Q-Rant! Ocwen Just Got A Big Lump Of Coal For Christmas!

Take the Bonus and RunOn December 22, 2014, distressed homeowners with loans serviced by Ocwen got a nice bit of Christmas news, while the servicer got a lump of coal.

HousingWire just broke the story (here) that the company’s Executive Chairman, William Erbey is resigning and Ocwen Finnaical (OCN) will, once again, pay a huge fine, this time to the New York Department of Financial Services amounting to $150 million to homeowners.  According to the HousingWire article:

Ocwen admitted in the agreement with the New York regulatory agency that it didn’t properly deal with distressed homeowners and failed to maintain adequate systems for servicing hundreds of billions of dollars in mortgages.

NYDFS Superintendent Benjamin Lawsky said the action addresses serious conflict of interest issues uncovered during the department’s investigation.

Erbey will also resign as Chairman of the Board of Directors of each of four related companies: Altisource Portfolio Solutions S.A. (ASPS), Altisource Residential Corporation (RESI), Altisource Asset Management Corporation (AAMC), and Home Loan Servicing Solutions, Ltd. (HLSS).


Additionally, Ocwen — the fourth-largest mortgage servicer in the country and largest subprime mortgage servicer in the United States — will undertake significant operational reforms to address serious servicing misconduct and conflict of interest issues at the company; have an NYDFS-selected, independent monitor on site for up to an additional three years; and provide “hard-dollar” assistance to New Yorkers totaling $150 million.

That $150 million in hard-dollar assistance Ocwen will pay includes:

$50 million in direct, hard-dollar restitution payments to former and current Ocwen homeowners in New York. Ocwen homeowners in New York who lost their homes to foreclosure will receive a payment of $10,000 each. After the payments are made to foreclosed homeowners, the balance of the funds will be distributed equally to current and former Ocwen homeowners (up to $1,000 each) who have had foreclosure proceedings initiated against them but have not yet lost their homes to foreclosure, and those current Ocwen homeowners will also have the opportunity to be reviewed for a mortgage modification or other alternative to foreclosure.

$100 million for housing, foreclosure relief, and community redevelopment programs supporting New York’s housing recovery.

The NYDFS said that Ocwen may not use so-called “soft-dollar” mortgage modifications of loans it does not own to satisfy any of this $150 million penalty.
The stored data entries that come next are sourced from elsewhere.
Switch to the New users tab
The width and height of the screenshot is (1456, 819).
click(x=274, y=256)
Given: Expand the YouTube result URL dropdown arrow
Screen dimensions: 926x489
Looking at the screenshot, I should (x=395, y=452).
As a servicer, Ocwen is already under a legal obligation to make such modifications if they are in the best interest of homeowners and investors. As such, soft-dollar settlements do not represent either a punitive penalty to Ocwen for its misconduct or provide significant additional relief to consumers, the NYDFS said.
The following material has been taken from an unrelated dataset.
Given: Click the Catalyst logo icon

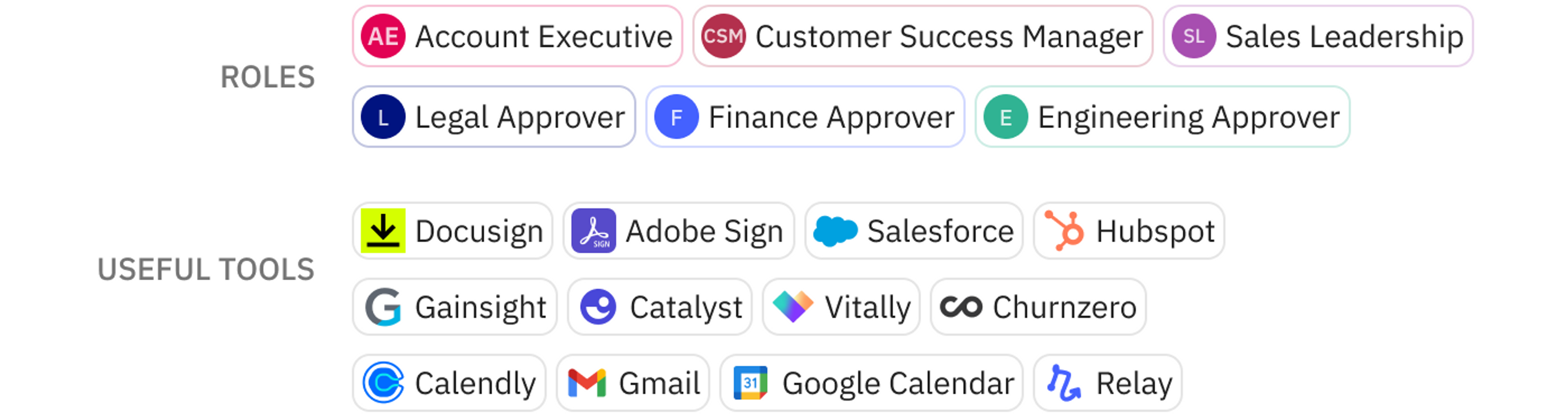Looking at the screenshot, I should coord(598,307).
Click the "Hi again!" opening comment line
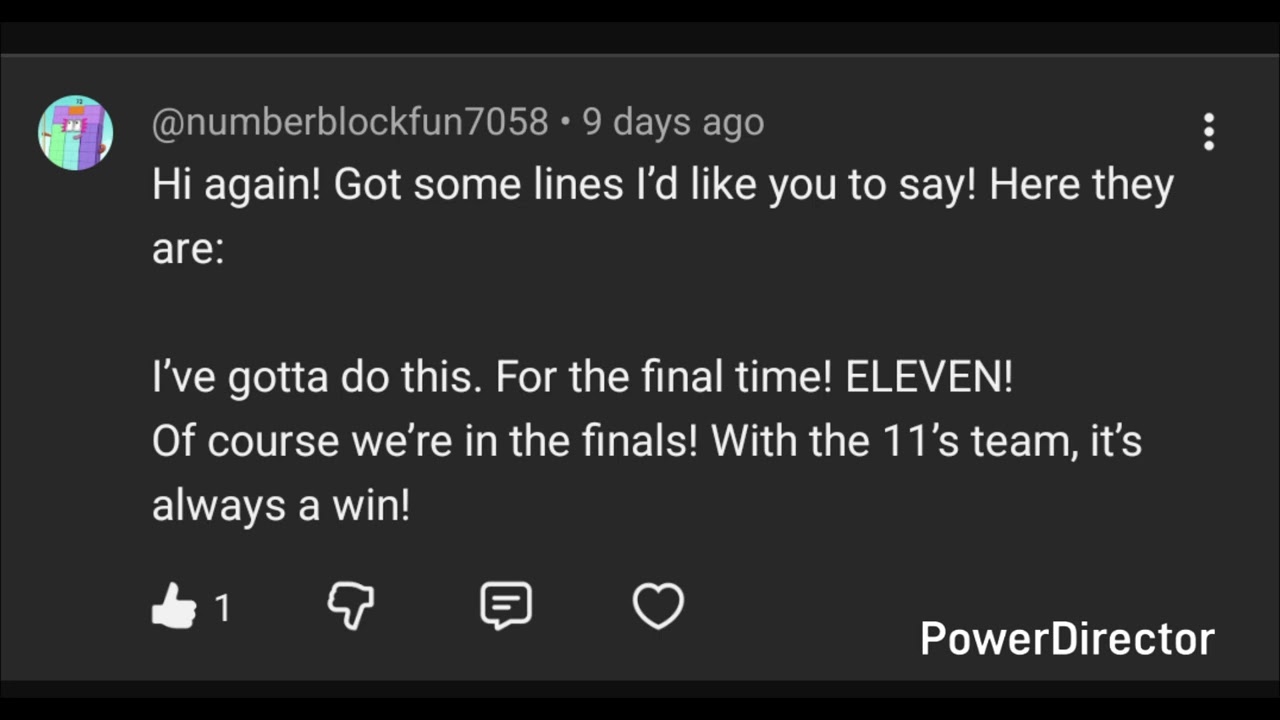Screen dimensions: 1280x720 click(x=237, y=186)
Moreover, Ocwen shall not seek or accept, directly or indirectly, reimbursement or indemnification with regard to any or all of the amounts payable under today’s agreement; nor will it claim a U.S. tax deduction or tax credit for those payments.

Under the terms of the agreement, Ocwen will continue to not be permitted to acquire additional mortgage servicing rights.

Idle Thoughts. Rumor has it that Ocwen’s name is really “New Co” (as in “new company” spelled backwards).  I hope they didn’t pay any Harvard MBAs for that brilliant selection.  Given some of the more sinister names of other financial companies,[1] I am at a loss to understand why Ocwen’s leadership didn’t come up with something more befitting of its business model and reputation.

I submit that if Ocwen called itself what it was, i.e. the Vile, Awful, Malevolent, Pugnacious, Immoral, Revolting, and Evil company it is, perhaps the regulators  would go easier on  them, since it wasn’t trying to be something it’s not, i.e. good, responsible, and honorable.

Hmmm. That gives me an idea for Ocwen’s suggestion box – a change  of name: Vampire Servicing, Co., “Where we suck the last drop of blood from our borrowers.” ~PCQ

[1] Folks watching the train wreck that was the Great Recession and the foreclosure title wave, may remember the infamous company known as “Lender Processing Services” or “LPS.” Their business model was based on developing forged and faked foreclosure documents for lenders, who were too busy making money to get their hands dirty. For a short explanation of their vertical marketing plan see my blog post here.  What better way to shake loose of your ugly past than to take a new name that is more befitting of your soullessness?  So LPS became Black Knight, a moniker reminiscent of death.  Although not directly involved in the sordid servicing abuses of Ocwen, a capital management and lending company took as it’s moniker, Cerberus, the three-headed dog guarding the gates of hell.  Perhaps their name selection was selected to convey a message of what happens to those who default on their loans.